Laboratory of Shochu Fermentation Technology, Faculty of Agriculture, Kagoshima University, 1-21-24 Korimoto, Kagoshima City 890-0065, Japan.
J Biosci Bioeng. 2010 Dec;110(6):670-4. doi: 10.1016/j.jbiosc.2010.07.005. Epub 2010 Aug 12.
To enhance glucoamylase and α-amylase production from Monascus anka, we investigated the influence of different culture conditions on enzyme production and purified and characterized these enzymes. The effect of different raw materials was investigated by using solid-state plates of raw materials such as barley and non-waxy or waxy rice. The barley plate was the most suitable for mycelial growth, but glucoamylase and α-amylase production per growth area did not differ according to the raw material. Investigation of the effect of temperature showed that incubation at 37 °C promoted maximal cell growth, while incubation at 25 °C and at 40 °C resulted in enhanced α-amylase and glucoamylase production, respectively. Characterization of the purified enzymes revealed that α-amylase was unstable at acidic pH and less resistant to heat (stable at < 40 °C) than glucoamylase. When these culture conditions were applied to enzyme production in red koji, reducing the temperature from 35 °C to 25 °C for 48 h in the late stages of growth resulted in higher glucoamylase and α-amylase production (1.4 and 18 times, respectively) with a concomitant increase in protein stability.

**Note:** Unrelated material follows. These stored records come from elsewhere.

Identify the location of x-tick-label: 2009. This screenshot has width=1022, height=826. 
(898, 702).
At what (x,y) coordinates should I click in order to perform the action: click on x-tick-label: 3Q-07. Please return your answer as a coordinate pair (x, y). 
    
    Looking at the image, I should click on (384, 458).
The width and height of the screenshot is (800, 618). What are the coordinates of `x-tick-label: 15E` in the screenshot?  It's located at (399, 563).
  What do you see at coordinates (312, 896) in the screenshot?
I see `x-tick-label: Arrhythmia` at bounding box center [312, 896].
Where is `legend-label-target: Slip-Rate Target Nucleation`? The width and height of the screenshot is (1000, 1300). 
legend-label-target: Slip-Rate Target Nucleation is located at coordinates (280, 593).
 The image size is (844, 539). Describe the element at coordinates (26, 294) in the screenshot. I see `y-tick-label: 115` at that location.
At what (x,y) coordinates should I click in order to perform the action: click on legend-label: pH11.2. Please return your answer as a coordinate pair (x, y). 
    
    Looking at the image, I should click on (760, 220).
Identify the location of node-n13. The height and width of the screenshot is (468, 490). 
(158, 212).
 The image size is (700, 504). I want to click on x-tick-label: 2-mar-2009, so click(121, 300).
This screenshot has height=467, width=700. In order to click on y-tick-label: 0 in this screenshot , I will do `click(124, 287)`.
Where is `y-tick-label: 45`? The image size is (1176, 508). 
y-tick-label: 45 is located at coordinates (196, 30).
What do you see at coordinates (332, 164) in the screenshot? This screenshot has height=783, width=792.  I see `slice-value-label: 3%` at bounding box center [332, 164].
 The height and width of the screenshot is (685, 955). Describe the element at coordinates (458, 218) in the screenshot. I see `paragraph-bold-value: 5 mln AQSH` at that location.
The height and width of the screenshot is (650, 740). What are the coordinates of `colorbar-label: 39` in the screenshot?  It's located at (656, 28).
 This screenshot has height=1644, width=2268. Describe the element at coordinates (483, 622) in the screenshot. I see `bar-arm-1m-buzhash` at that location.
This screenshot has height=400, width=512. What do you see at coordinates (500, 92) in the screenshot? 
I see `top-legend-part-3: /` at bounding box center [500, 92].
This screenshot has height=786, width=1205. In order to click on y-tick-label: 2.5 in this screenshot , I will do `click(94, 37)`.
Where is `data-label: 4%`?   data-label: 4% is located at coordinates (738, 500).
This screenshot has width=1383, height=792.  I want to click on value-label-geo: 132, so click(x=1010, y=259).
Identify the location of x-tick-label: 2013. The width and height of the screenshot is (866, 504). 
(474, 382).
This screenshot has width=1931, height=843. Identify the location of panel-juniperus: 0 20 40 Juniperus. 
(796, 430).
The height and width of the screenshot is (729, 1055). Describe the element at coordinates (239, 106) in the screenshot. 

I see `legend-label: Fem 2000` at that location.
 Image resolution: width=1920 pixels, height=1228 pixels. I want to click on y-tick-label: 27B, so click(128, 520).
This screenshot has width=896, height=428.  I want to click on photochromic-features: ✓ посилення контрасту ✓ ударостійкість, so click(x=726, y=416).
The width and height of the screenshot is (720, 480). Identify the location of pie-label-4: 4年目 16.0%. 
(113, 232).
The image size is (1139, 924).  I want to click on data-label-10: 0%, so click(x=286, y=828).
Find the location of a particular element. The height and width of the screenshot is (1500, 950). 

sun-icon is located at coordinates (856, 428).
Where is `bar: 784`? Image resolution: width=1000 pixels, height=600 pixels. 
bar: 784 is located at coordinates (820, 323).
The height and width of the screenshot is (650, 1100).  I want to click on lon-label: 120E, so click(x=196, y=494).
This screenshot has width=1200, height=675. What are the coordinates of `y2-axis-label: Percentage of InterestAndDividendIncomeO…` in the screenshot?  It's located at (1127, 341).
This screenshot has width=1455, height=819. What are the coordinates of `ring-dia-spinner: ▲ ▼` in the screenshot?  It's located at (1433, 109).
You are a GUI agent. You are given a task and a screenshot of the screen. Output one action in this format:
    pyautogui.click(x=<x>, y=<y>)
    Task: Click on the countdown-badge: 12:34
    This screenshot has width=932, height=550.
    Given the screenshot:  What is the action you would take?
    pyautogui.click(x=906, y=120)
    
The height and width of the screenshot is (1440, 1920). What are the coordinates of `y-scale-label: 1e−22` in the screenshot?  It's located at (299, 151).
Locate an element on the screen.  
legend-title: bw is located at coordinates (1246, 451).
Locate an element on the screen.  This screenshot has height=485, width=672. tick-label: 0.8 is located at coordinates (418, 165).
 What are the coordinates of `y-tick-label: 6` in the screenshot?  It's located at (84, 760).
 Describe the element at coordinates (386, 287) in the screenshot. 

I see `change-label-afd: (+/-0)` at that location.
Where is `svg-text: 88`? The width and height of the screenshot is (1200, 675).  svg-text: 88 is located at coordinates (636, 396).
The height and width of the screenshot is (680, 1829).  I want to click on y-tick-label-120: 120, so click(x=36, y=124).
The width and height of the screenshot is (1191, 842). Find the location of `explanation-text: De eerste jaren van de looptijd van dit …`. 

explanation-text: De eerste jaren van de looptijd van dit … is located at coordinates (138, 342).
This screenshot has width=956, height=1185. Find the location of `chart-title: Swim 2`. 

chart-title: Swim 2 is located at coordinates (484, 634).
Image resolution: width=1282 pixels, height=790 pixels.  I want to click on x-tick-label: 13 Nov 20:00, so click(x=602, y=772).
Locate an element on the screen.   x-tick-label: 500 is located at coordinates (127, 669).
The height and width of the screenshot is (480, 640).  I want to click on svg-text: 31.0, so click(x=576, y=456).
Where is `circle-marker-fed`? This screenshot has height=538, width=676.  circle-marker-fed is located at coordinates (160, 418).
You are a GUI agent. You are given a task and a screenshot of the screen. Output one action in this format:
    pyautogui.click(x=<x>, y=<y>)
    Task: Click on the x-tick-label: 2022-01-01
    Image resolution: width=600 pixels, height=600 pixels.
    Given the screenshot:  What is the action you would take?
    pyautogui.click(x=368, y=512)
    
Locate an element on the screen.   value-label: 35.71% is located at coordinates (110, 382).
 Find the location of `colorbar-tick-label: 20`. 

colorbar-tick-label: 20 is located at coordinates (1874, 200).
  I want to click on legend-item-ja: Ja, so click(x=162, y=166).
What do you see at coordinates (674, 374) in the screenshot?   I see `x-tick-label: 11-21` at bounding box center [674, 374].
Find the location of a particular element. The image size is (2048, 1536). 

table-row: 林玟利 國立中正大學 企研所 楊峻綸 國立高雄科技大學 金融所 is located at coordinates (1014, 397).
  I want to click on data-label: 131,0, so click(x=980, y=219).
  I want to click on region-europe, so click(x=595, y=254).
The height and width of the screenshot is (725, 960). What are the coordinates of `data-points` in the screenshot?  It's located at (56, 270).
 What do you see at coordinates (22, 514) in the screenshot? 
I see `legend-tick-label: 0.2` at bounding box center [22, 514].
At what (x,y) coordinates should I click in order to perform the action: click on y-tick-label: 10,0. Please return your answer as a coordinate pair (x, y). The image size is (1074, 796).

为了提高红曲霉菌产糖化酶和α-淀粉酶的能力,我们研究了不同培养条件对酶产量的影响,并对这些酶进行了纯化和特性分析。我们通过使用大麦和非糯或糯稻等原料的固态培养板来研究不同原料的影响。大麦板最适合菌丝体生长,但糖化酶和α-淀粉酶的产率与原料无关。对温度影响的研究表明,在 37°C 下孵育促进了最大的细胞生长,而在 25°C 和 40°C 下孵育分别导致 α-淀粉酶和糖化酶的产量增加。对纯化酶的特性分析表明,α-淀粉酶在酸性 pH 值下不稳定,耐热性(<40°C 稳定)不如糖化酶。当将这些培养条件应用于红曲酶的酶生产中时,在生长后期将温度从 35°C 降低到 25°C 48 小时,可使糖化酶和α-淀粉酶的产量分别提高 1.4 倍和 18 倍(分别为),同时提高蛋白质稳定性。